Objectives: This study aimed to explore the real-world representativeness of a prospective registry cohort with active accrual in oncology, applying a representativeness metric that is novel to health care.
Study design and setting: We used data from the Prospective Observational Cohort Study of Esophageal-Gastric Cancer Patients (POCOP) registry and from the population-based Netherlands Cancer Registry (NCR). We used Representativeness-indicators (R-indicators) and overall survival to investigate the degree to which the POCOP cohort and clinically relevant subgroups were a representative sample compared to the NCR database. Calibration using inverse propensity score weighting was applied to correct differences between POCOP and NCR.

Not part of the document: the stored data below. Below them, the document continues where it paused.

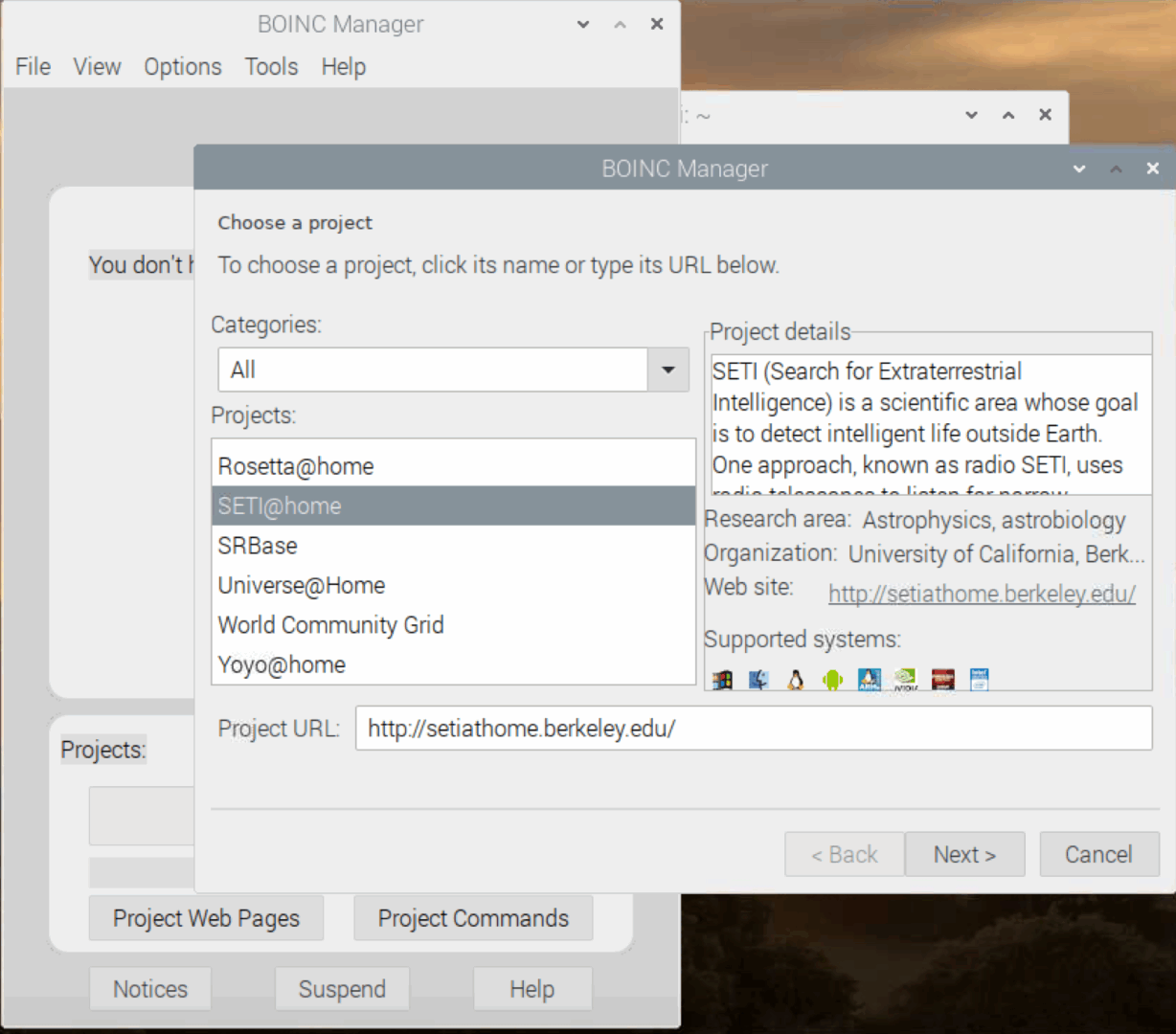Click the Project Web Pages button

(205, 918)
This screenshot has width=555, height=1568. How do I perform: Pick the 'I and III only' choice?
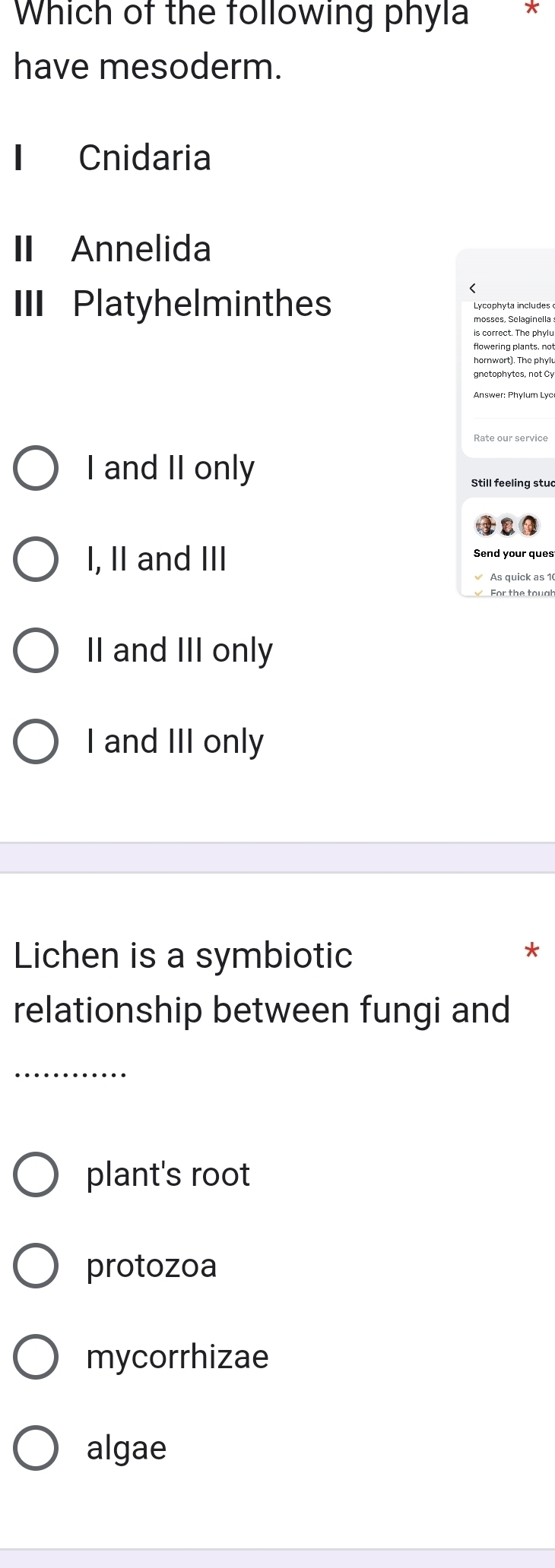pyautogui.click(x=35, y=741)
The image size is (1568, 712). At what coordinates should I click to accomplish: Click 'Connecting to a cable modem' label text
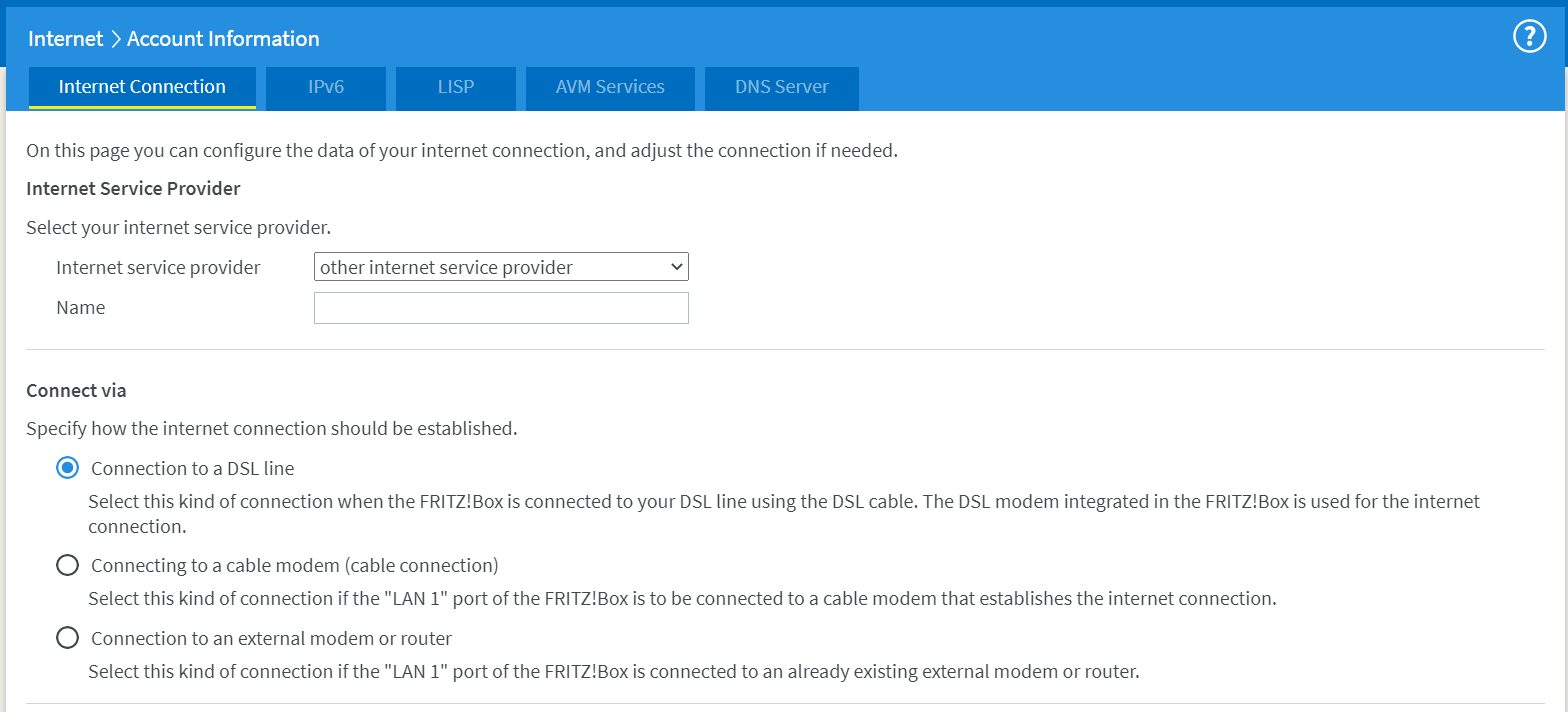click(x=294, y=566)
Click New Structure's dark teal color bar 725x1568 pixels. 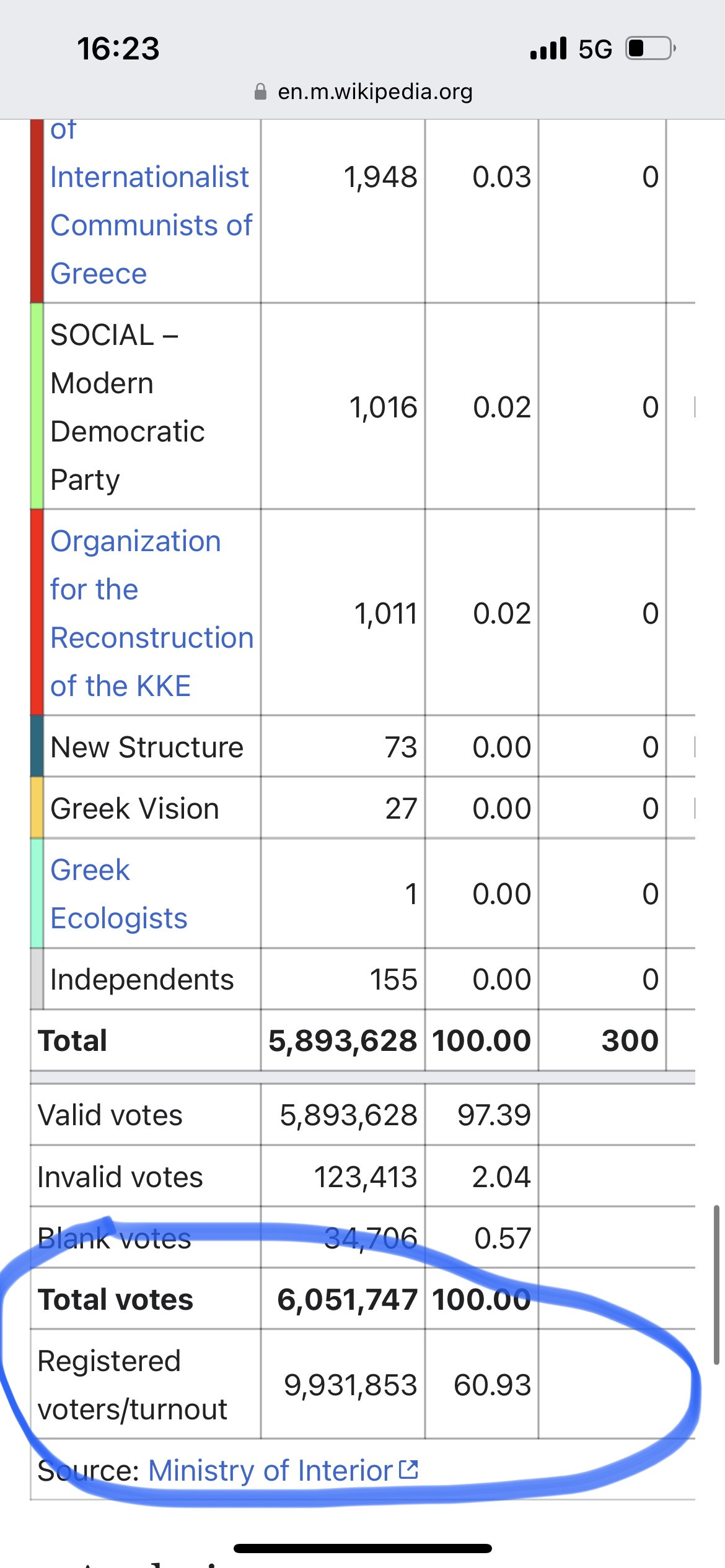coord(37,746)
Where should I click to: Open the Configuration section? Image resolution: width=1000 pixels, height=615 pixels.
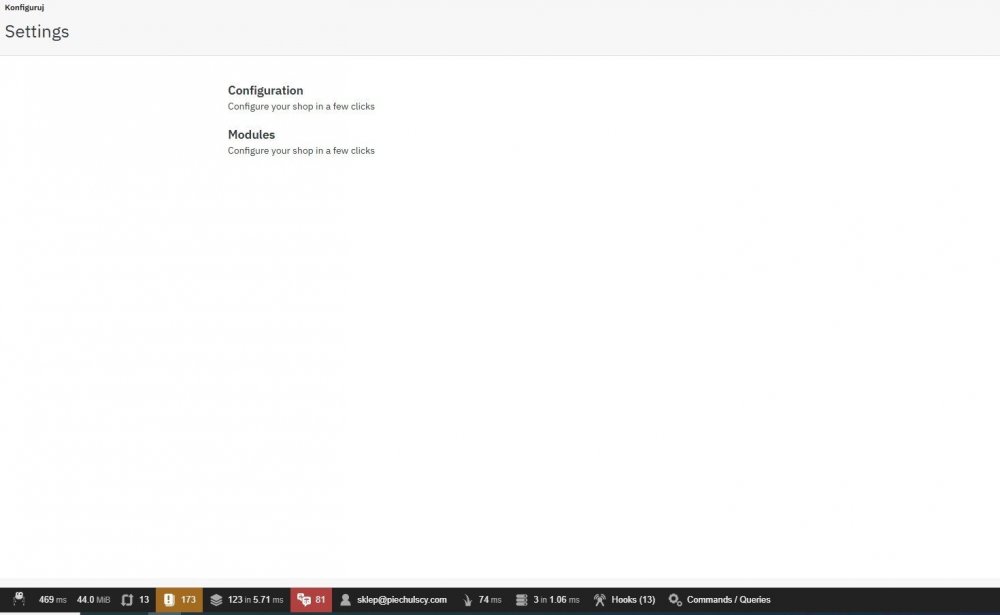tap(265, 90)
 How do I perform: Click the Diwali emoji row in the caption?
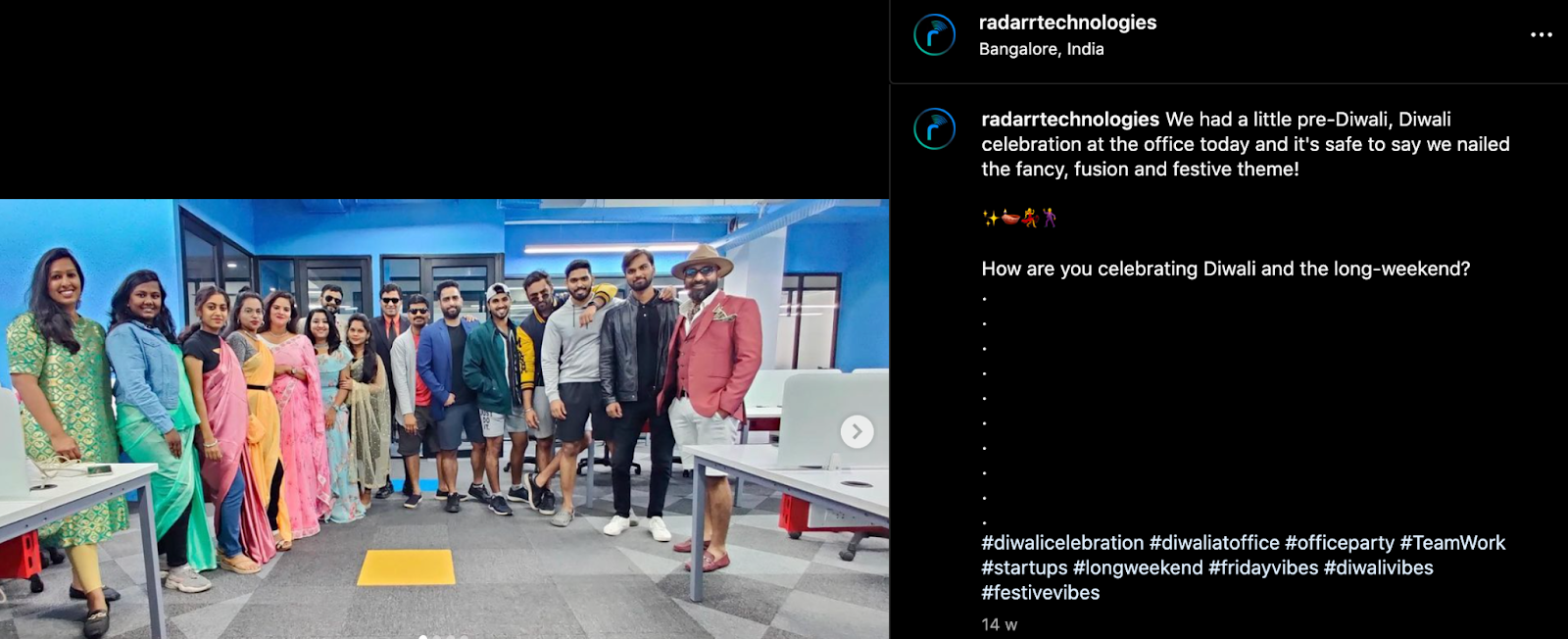coord(1019,218)
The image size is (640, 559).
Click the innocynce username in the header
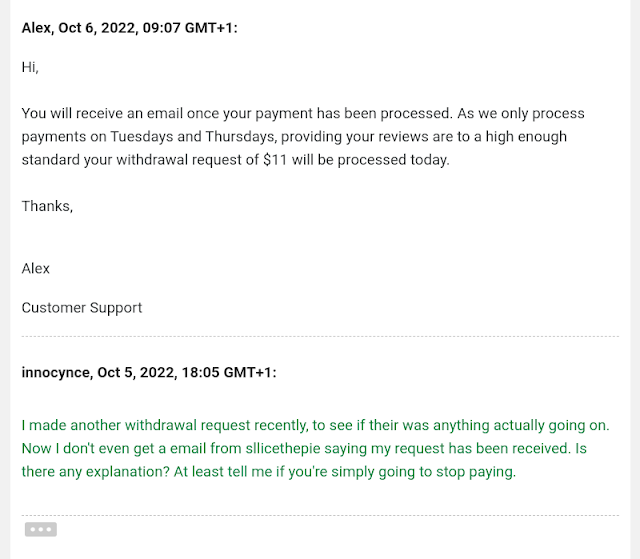click(x=55, y=372)
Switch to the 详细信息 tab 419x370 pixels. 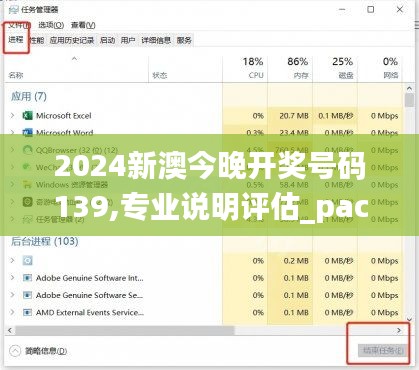click(156, 40)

Results: The R-indicator of the entire POCOP registry was 0.72 95% confidence interval [0.71, 0.73]. Representativeness of palliative patients was higher than that of potentially curable patients (R-indicator 0.88 [0.85, 0.90] and 0.70 [0.68, 0.71], respectively). Stratification to clinically relevant subgroups based on treatment resulted in higher R-indicators of the respective subgroups. Both after stratification and calibration weighting survival estimates in the POCOP registry were more similar to that in the NCR population.
Conclusion: This study demonstrated the assessment of real-world representativeness of patients who participated in a prospective registry cohort and showed that real-world representativeness improved when the variability in treatment was accounted for.
Keywords: Esophageal cancer; Gastric cancer; Health-related quality of life; R-indicators; Representativeness; Survival.